Та собирается что-то ответить, но Принцесса касается ее руки. Тихо, не будем нарушать тишину.

На соседней скамейке сидит пожилой мужчина в меховой шапке. Он так низко наклонился вперед, что почти зажал коленями голову. Не похоже, чтобы он молился или рыдал. Скорее, он вдыхает заветные запахи земли. Вынюхивает мертвецов. Видно, что он тоже наслаждается тишиной парка, деревья которого заглушают уличный шум, а тут еще редкий случай — ни одного самолета в небе!

К его ноге подбегает белка, принявшая его позу за желание пообщаться или предложить ей что-нибудь съедобное. Мужчина беззлобно прогоняет ее движением ноги. У тебя свой мир — так толкует это его движение Принцесса, — а у меня свой. Его мировосприятие созвучно ее. Парки — это чудесно, особенно для общения с духами давно ушедших, но у тех, кто здесь задержался, ощущается перебор межвидового общения.

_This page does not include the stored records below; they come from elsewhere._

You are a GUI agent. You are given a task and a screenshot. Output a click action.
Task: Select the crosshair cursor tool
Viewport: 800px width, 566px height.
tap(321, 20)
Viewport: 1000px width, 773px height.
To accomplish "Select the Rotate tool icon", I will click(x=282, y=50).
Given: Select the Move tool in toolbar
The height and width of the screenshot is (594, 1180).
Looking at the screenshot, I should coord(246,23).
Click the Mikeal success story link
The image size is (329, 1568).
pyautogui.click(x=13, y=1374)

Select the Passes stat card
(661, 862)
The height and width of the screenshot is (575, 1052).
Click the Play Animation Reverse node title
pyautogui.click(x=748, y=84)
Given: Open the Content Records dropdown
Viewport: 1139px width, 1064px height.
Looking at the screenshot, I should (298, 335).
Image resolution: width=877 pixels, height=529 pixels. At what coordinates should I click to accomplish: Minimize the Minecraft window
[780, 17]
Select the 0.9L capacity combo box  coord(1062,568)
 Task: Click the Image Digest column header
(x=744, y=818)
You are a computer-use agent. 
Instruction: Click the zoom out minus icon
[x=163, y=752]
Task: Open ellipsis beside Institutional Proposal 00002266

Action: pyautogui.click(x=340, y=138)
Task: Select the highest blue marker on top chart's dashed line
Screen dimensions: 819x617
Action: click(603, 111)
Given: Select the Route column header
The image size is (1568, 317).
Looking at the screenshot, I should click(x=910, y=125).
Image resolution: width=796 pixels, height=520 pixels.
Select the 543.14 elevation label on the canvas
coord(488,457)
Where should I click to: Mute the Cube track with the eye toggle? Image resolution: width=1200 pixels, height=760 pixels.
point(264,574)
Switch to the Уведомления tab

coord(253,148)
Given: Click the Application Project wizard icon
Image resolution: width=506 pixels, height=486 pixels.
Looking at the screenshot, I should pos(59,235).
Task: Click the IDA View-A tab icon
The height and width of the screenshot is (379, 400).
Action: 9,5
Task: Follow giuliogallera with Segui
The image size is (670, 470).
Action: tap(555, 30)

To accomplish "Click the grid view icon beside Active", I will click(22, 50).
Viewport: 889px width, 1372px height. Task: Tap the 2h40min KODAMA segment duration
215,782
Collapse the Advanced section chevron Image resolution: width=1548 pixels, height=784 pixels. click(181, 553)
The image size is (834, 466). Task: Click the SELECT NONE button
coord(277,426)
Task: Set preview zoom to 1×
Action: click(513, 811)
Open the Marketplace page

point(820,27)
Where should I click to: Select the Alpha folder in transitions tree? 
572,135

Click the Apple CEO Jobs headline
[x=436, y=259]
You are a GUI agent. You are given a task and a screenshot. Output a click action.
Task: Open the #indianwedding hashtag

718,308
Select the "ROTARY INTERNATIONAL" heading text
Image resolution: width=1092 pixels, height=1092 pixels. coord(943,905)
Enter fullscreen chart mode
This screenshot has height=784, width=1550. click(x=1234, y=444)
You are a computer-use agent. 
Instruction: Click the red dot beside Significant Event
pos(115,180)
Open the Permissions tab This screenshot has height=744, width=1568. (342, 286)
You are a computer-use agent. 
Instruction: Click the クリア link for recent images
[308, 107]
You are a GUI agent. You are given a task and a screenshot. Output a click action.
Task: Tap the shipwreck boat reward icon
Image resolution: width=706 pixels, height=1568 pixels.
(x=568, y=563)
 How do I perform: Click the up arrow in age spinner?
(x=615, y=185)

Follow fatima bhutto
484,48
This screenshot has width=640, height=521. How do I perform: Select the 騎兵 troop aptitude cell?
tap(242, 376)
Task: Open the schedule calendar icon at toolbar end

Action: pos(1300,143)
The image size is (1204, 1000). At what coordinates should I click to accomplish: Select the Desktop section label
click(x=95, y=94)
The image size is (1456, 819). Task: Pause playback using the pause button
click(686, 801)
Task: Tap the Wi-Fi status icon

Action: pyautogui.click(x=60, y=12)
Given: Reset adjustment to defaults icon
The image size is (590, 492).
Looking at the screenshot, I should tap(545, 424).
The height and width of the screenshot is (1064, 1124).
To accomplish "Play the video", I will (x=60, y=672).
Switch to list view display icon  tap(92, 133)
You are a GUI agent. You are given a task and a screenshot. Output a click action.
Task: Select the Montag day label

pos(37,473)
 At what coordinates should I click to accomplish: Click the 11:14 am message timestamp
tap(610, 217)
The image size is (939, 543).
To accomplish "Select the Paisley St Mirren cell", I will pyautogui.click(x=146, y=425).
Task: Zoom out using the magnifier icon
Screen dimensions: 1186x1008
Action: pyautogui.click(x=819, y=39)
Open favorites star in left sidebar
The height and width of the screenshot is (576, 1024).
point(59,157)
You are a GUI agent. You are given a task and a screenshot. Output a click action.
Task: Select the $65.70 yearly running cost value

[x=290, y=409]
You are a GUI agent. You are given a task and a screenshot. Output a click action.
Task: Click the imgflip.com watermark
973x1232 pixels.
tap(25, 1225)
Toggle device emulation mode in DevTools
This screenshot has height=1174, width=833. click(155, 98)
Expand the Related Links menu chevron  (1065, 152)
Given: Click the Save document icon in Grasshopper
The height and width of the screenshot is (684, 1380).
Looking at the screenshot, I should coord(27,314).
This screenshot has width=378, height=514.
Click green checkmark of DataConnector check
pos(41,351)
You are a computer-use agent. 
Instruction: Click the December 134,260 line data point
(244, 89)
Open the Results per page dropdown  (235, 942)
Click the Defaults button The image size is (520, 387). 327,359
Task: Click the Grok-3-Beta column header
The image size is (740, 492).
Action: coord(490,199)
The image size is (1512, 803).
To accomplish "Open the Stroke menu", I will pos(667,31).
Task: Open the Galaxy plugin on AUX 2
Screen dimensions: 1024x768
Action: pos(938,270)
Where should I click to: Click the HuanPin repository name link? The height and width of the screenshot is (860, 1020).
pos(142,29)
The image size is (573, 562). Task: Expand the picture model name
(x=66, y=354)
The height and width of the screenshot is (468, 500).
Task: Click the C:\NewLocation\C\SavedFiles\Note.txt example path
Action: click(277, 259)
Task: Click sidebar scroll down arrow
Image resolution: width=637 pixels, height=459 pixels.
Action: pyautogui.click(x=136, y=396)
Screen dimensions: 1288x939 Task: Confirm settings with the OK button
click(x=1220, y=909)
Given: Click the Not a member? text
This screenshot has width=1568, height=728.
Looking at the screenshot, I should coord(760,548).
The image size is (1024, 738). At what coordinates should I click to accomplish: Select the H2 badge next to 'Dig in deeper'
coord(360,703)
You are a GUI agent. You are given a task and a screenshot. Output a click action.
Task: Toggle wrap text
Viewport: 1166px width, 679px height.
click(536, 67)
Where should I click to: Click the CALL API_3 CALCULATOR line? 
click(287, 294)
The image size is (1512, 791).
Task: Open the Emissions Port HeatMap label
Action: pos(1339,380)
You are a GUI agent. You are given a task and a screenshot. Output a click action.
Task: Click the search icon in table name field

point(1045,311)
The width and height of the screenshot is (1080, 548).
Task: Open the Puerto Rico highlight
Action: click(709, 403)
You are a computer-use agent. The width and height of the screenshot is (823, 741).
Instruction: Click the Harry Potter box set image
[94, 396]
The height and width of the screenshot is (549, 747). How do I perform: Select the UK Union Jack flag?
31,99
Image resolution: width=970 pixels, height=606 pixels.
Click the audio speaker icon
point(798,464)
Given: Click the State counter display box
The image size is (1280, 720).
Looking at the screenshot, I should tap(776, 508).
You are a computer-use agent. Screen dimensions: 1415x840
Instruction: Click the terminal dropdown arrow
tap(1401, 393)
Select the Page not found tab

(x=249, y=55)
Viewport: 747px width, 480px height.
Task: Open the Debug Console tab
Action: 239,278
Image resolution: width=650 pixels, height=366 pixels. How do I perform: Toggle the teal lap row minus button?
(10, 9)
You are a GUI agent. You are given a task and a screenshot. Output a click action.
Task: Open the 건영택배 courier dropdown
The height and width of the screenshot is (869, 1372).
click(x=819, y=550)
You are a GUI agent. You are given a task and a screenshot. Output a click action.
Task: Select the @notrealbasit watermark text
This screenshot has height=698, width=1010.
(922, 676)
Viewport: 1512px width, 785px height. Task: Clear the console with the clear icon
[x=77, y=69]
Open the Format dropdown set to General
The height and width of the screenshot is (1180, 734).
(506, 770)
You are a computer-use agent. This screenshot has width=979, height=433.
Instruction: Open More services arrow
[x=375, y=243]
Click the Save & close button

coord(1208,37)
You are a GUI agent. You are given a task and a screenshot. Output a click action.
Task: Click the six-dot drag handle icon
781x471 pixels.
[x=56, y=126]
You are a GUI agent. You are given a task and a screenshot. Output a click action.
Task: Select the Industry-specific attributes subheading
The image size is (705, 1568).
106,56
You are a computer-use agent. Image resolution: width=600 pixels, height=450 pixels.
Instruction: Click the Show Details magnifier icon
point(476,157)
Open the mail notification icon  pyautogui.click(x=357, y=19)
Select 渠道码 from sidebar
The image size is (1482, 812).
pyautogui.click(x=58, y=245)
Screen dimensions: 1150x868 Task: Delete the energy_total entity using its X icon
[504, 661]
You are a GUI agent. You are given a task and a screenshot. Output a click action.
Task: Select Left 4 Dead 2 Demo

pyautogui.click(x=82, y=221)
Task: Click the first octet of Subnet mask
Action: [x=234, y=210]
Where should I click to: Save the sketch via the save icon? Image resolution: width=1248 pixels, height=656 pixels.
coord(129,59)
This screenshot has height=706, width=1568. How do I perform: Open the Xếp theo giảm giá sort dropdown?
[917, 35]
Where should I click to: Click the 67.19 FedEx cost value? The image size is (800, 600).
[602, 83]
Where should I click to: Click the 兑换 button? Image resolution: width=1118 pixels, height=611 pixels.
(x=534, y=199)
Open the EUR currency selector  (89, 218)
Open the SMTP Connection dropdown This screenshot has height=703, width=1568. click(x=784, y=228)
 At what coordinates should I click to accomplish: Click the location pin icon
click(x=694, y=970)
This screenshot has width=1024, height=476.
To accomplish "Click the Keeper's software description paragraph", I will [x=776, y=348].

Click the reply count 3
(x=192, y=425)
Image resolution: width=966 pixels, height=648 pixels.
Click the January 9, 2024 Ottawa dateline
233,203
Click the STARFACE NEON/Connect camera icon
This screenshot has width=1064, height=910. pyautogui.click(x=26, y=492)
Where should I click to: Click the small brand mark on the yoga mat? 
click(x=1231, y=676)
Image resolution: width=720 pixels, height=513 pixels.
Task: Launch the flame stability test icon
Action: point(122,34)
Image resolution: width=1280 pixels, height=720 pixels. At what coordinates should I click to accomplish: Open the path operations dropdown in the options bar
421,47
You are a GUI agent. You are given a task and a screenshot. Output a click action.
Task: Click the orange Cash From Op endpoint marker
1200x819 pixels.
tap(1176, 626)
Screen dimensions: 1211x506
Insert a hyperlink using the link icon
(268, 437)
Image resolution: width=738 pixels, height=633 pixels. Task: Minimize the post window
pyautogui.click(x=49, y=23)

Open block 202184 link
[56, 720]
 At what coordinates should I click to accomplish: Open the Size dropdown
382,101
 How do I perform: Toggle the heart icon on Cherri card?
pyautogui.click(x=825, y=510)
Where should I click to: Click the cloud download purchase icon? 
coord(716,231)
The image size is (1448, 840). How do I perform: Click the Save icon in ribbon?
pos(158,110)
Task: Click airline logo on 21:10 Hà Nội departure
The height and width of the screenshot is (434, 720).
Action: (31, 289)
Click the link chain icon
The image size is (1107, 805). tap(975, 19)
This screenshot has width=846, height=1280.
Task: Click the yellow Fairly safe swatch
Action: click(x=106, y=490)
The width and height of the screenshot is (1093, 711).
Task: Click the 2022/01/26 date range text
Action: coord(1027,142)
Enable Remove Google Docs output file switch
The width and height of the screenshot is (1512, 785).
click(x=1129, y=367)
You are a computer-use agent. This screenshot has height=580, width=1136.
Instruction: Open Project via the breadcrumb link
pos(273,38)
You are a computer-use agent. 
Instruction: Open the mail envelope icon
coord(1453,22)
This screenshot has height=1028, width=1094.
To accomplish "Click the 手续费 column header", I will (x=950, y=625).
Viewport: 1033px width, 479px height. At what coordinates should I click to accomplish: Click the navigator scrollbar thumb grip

— Чем еще вы занимались в парке, кроме разговоров про дьявола? — спрашивает Настя у вернувшейся Эйфории.

Та за невозможностью вспомнить что-то еще упоминает белок.

— Ну, так это крысы, — говорит Настя.

5

В некий стародавний период человеческой истории совершилось, как утверждают антропологи, страшное преступление. Брат до смерти забил брата. Мы бросили садоводство ради охоты. Мы съели бога. Мы прогнали козла в пустыню. Мы убили отца своего.

А Шими Кармелли примерил мамино нижнее белье.

Ему было одиннадцать лет. Примерно тот возраст, когда гомо сапиенс познал радость убийства.

Одно из величайших изначальных прегрешений человечества — неважно, как оно называется, религия или мораль, — привело к неврозу. Мы утратили беспечность. Мы познакомились с виной и стыдом. Из нас вышло вон веселье.

Это то самое, что стряслось с Шими.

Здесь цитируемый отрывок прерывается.